Another reason why LeNet is an important architecture is that before it was invented, character recognition had been done mostly by using feature engineering by hand, followed by a machine learning model to learn to classify hand engineered features. LeNet made hand engineering features redundant, because the network learns the best internal representation from raw images automatically.

Brief description

By modern standards, LeNet-5 is a very simple network. It only has 7 layers, among which there are 3 convolutional layers (C1, C3 and C5), 2 sub-sampling (pooling) layers (S2 and S4), and 1 fully connected layer (F6), that are followed by the output layer. Convolutional layers use 5 by 5 convolutions with stride 1. Sub-sampling layers are 2 by 2 average pooling layers. Tanh sigmoid activations are used throughout the network. There are several interesting architectural choices that were made in LeNet-5 that are not very common in the modern era of deep learning.

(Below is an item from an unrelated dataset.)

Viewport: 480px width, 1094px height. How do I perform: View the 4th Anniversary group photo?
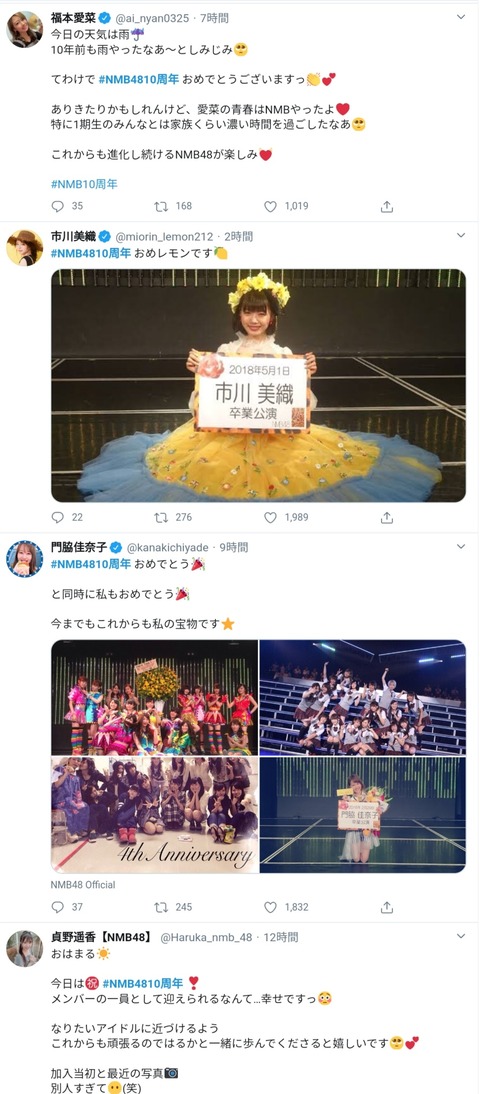(x=154, y=815)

First, individual convolutional kernels in the layer C3 do not use all of the features produced by the layer S2, which is very unusual by today’s standard. One reason for that is to made the network less computationally demanding. The other reason was to make convolutional kernels learn different patterns. This makes perfect sense: if different kernels receive different inputs, they will learn different patterns.

Second, the output layer uses 10 Euclidean Radial Basis Function neurons that compute L2 distance between the input vector of dimension 84 and manually predefined weights vectors of the same dimension. The number 84 comes from the fact that essentially the weights represent a 7x12 binary mask, one for each digit. This forces network to transform input image into an internal representation that will make outputs of layer F6 as close as possible to hand-coded weights of the 10 neurons of the output layer.

LeNet-5 was able to achieve error rate below 1% on the MNIST data set, which was very close to the state of the art at the time (produced by a boosted ensemble of three LeNet-4 networks).